§ Data for analysis
■ ■ ■ ■ ■

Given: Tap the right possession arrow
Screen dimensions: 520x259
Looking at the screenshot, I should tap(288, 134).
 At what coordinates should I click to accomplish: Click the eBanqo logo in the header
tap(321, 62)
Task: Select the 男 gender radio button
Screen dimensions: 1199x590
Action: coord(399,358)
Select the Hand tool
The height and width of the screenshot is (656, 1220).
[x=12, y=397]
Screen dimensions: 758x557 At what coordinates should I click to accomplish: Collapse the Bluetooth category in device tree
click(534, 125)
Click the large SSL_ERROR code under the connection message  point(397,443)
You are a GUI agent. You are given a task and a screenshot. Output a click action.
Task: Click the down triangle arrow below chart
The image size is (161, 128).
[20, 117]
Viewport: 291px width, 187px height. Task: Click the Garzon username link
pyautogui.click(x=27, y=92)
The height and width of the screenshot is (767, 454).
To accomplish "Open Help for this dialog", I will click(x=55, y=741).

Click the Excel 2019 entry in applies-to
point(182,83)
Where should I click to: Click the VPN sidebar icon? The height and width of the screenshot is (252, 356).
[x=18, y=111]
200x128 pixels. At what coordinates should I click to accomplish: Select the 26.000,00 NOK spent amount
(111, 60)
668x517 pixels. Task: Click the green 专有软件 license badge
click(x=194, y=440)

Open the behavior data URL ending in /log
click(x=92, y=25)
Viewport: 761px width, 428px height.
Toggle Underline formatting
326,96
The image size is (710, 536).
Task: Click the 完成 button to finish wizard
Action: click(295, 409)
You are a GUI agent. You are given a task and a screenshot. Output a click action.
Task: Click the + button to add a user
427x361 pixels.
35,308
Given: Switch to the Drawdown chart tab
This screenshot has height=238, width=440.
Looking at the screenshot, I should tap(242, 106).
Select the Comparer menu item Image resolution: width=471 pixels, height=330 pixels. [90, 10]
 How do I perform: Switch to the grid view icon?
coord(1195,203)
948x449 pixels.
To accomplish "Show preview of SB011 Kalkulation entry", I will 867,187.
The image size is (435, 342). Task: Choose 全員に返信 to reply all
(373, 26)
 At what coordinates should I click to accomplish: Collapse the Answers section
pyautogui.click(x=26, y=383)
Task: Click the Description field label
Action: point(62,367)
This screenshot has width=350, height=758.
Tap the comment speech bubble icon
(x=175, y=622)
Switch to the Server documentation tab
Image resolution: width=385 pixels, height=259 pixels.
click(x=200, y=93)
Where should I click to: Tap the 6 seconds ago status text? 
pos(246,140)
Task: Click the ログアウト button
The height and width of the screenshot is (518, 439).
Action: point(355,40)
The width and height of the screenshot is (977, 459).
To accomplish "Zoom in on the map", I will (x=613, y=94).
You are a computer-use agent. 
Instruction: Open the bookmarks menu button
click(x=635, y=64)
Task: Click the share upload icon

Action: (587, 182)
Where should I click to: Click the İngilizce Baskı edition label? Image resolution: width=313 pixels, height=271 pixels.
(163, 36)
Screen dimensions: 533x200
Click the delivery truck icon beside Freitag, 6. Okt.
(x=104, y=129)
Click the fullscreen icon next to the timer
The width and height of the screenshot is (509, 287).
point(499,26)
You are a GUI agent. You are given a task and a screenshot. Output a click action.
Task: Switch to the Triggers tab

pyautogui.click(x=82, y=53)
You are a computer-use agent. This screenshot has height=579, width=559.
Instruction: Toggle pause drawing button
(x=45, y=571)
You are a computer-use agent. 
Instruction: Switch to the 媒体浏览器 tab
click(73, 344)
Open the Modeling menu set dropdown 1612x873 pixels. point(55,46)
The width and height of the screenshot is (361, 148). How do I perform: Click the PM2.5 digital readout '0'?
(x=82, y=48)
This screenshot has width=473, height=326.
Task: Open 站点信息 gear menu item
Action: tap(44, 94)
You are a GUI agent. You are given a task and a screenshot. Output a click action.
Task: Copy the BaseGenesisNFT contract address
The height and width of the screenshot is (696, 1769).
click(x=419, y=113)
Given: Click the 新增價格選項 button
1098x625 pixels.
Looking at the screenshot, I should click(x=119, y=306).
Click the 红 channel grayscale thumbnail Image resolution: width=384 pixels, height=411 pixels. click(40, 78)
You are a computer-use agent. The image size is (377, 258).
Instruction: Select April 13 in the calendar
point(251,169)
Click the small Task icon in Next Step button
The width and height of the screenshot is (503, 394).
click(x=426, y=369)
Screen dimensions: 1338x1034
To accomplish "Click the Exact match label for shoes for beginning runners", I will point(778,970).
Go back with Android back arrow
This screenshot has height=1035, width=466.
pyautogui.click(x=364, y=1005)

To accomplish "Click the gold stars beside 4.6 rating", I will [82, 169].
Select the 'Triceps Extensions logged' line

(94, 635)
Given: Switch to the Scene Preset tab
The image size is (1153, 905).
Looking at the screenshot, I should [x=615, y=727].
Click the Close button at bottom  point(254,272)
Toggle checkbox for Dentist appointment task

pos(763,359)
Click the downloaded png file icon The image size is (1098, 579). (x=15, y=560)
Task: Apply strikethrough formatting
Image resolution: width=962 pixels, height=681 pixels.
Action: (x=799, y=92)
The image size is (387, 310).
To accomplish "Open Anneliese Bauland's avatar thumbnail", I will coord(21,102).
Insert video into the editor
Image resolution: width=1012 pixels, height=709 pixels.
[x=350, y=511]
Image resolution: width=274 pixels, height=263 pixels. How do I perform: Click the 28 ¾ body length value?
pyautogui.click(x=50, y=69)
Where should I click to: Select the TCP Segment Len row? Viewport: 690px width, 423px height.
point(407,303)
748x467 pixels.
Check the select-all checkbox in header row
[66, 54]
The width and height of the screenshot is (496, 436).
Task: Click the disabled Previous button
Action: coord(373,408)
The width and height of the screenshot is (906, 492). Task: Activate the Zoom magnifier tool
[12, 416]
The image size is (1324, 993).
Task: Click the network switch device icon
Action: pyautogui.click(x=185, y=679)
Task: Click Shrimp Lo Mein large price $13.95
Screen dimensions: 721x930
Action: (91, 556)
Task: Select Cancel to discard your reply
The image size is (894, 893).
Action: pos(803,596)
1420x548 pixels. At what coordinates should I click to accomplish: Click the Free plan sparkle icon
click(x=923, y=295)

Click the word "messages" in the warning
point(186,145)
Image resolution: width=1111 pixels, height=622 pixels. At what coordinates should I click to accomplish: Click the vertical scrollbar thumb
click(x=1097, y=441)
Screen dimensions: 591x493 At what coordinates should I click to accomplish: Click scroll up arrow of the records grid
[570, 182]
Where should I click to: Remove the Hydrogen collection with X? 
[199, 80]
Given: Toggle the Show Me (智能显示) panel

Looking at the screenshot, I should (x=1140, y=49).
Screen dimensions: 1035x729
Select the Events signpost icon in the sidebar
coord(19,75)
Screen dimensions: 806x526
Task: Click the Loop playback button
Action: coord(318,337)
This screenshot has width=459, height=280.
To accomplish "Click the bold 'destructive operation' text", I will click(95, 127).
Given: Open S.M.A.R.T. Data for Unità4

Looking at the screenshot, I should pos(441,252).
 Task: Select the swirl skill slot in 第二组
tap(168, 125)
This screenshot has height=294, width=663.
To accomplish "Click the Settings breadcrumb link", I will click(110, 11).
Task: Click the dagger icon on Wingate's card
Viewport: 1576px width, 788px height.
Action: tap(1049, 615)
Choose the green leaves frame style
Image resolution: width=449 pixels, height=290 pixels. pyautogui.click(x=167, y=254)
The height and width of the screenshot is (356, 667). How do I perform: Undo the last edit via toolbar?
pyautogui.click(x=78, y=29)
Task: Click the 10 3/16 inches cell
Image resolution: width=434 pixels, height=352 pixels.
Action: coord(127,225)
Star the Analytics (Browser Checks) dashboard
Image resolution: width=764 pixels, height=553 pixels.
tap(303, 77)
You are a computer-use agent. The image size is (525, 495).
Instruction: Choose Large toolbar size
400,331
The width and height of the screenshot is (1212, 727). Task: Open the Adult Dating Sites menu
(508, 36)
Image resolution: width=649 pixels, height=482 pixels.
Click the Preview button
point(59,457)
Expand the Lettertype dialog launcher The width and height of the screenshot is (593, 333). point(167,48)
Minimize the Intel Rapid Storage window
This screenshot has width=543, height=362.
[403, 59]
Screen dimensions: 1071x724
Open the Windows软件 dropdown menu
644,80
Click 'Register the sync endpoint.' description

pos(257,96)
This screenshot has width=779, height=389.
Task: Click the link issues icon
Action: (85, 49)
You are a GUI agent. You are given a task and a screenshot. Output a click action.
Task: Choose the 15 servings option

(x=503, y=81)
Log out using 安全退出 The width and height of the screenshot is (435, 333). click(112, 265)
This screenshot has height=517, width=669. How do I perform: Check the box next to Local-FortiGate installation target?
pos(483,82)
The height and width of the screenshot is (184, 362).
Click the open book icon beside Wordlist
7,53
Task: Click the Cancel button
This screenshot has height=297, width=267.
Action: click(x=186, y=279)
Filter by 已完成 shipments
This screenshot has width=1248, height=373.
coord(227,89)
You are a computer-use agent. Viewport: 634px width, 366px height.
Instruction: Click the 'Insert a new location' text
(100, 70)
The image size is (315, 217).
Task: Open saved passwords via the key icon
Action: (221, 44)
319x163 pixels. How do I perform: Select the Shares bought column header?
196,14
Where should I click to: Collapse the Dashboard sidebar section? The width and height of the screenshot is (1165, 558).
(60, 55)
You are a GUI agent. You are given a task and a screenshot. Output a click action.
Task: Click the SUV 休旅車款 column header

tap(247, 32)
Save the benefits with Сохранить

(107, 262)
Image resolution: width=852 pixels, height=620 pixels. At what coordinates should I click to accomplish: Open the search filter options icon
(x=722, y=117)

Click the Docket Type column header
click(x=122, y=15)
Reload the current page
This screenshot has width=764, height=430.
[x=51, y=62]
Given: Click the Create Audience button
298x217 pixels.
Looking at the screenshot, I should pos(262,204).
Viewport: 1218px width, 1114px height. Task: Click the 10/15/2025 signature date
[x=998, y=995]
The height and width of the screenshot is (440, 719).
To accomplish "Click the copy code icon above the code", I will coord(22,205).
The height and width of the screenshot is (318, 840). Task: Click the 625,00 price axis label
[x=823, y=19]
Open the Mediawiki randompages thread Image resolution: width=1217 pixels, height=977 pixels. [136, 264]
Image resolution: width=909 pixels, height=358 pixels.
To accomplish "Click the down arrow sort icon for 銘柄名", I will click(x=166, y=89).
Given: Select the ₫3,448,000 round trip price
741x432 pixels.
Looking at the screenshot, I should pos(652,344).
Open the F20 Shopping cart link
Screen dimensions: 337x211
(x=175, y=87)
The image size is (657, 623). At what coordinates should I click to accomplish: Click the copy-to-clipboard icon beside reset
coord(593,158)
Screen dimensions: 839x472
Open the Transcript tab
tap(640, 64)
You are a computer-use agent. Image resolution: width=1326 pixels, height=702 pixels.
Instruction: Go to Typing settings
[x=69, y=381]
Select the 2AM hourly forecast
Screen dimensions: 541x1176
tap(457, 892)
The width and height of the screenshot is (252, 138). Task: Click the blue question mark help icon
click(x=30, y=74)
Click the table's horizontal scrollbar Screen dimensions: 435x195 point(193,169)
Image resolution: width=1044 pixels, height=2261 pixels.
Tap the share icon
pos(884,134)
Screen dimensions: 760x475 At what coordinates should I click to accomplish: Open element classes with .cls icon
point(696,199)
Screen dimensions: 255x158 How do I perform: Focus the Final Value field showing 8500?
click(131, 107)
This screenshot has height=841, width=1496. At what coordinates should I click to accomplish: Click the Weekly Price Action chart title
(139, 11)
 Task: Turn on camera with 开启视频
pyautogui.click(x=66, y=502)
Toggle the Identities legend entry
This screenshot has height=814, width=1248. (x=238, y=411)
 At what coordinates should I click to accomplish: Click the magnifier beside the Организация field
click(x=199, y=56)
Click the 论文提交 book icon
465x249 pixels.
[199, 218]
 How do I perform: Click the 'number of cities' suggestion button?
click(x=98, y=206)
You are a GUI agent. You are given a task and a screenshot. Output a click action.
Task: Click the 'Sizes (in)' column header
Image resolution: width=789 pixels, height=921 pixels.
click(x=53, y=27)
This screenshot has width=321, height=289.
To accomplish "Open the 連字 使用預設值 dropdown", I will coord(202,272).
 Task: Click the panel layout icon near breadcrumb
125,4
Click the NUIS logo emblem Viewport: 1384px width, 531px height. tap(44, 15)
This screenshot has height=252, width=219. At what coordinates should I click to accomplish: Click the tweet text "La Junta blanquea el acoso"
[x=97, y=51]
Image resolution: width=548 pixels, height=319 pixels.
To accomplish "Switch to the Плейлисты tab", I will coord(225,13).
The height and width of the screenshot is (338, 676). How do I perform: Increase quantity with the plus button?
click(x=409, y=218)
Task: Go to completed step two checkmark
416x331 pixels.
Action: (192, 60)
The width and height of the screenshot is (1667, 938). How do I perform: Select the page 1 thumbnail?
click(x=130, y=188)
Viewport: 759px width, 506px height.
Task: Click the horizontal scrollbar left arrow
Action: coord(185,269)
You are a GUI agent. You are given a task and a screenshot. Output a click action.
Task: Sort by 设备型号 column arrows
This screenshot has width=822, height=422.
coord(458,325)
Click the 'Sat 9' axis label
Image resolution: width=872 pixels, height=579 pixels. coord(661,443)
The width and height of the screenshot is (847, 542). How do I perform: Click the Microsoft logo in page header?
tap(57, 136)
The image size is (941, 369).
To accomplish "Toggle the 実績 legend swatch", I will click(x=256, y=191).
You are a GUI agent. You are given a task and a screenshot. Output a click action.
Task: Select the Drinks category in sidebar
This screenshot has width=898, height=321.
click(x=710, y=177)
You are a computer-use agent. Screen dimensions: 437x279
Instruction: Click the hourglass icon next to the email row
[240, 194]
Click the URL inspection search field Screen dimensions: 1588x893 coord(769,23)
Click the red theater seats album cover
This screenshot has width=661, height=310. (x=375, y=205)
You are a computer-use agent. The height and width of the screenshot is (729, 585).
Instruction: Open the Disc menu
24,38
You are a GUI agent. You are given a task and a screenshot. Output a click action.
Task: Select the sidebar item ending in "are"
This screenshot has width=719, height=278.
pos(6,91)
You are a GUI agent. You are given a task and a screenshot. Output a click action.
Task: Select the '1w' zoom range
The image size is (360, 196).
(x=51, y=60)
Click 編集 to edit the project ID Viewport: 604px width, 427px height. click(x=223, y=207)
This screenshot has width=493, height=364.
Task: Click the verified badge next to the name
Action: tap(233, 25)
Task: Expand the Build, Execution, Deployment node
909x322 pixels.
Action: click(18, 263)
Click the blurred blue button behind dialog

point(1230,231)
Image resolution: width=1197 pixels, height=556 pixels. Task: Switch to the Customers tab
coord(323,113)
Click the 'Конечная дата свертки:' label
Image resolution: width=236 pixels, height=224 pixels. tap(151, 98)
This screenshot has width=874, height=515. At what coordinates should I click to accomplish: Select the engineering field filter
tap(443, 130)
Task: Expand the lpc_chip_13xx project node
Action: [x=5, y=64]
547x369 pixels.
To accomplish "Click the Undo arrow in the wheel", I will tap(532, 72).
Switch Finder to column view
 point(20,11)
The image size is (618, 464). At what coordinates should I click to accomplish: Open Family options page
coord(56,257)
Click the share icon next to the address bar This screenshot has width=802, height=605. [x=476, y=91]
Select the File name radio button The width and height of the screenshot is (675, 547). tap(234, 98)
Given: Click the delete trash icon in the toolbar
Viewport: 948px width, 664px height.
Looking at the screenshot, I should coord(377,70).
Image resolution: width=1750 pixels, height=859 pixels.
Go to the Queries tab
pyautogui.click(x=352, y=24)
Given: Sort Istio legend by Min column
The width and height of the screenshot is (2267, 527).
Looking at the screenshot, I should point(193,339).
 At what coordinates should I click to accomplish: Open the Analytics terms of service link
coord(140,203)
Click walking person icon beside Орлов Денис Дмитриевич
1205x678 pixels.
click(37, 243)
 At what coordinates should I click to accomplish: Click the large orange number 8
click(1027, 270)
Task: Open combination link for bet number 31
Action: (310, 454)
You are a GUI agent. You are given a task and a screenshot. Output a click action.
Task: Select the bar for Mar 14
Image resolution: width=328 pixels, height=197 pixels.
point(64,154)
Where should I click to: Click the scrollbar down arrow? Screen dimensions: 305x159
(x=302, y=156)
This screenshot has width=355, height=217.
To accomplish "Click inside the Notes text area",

■ ■ ■ ■ ■

§ Instructions for the task
Show every line of the listing in which the string "address" can be found.

§ Solved problem
Task: Copy the BaseGenesisNFT contract address
Click the share icon next to the address bar This screenshot has width=802, height=605. [x=476, y=91]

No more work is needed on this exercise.